Task requirements ▸ Examine the entries and show every line in which the word "computer" is found.

[Data items]
• • • • • • •

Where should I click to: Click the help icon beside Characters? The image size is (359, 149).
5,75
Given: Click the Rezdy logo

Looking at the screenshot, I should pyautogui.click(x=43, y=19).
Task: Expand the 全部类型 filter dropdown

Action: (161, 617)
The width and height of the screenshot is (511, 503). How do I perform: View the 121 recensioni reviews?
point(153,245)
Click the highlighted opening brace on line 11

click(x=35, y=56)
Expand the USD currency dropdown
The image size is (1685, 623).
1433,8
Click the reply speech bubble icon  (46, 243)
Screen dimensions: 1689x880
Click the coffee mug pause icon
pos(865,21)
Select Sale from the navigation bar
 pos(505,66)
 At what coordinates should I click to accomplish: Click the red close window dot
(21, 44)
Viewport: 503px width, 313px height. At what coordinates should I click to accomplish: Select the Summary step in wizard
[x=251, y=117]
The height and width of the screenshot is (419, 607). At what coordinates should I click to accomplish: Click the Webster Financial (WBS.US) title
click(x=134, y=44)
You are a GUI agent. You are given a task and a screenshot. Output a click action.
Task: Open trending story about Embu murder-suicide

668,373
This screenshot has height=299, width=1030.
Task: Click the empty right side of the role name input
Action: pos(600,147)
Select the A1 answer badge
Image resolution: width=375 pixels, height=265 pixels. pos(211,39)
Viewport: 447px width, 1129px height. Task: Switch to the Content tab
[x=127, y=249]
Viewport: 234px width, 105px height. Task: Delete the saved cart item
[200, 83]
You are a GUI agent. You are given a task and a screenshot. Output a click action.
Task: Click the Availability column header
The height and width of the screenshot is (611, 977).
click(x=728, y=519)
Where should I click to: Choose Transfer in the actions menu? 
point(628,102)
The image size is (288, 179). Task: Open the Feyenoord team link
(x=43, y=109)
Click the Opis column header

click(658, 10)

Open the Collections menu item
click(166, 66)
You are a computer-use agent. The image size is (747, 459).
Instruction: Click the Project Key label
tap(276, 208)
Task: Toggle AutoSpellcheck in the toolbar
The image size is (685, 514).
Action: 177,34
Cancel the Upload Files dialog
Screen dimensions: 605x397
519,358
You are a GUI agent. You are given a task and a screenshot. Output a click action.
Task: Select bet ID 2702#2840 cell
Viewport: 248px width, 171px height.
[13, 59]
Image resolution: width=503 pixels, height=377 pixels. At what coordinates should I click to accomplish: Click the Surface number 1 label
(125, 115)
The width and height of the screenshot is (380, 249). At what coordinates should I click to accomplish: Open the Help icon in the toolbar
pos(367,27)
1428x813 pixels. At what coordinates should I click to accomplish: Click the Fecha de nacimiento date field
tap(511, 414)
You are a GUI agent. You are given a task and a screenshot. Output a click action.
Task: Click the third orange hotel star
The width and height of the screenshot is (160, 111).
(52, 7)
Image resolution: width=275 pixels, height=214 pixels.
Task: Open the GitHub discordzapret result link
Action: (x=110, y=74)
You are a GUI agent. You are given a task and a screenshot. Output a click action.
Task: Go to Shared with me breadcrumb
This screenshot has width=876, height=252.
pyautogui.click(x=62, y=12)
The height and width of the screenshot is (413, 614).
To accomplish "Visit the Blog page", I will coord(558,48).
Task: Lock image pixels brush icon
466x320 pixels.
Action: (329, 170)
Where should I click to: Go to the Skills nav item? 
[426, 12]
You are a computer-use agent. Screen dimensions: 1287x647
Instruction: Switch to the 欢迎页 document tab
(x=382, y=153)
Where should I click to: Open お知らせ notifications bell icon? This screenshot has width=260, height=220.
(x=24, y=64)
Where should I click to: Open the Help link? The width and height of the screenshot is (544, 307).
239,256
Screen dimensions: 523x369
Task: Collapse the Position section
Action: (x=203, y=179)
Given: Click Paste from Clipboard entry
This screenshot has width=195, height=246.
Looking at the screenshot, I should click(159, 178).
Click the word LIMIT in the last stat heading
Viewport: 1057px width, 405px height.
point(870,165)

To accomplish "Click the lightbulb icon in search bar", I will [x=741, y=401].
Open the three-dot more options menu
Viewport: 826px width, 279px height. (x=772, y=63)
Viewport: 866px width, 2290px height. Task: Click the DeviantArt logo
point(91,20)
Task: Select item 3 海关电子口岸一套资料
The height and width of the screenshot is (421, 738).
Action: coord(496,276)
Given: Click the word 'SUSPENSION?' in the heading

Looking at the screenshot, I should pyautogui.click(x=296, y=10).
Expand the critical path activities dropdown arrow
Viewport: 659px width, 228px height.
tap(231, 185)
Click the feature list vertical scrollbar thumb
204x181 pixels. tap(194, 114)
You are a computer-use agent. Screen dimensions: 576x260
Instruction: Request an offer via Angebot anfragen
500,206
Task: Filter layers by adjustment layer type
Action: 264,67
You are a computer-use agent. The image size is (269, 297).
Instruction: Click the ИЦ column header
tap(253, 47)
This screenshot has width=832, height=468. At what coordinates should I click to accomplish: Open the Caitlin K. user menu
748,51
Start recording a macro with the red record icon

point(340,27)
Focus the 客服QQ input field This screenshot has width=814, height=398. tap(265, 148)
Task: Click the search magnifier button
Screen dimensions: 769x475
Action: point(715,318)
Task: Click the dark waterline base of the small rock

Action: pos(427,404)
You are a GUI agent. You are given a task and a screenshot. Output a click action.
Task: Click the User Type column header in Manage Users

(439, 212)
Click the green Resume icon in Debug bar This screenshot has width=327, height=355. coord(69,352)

• • • • • • •

Solution to this problem ▸
You are a computer-use agent. The image size is (747, 459).
You are a computer-use agent. Screen dimensions: 1287x647
You are a computer-use agent. Screen dimensions: 576x260
You are a computer-use agent. The image size is (269, 297).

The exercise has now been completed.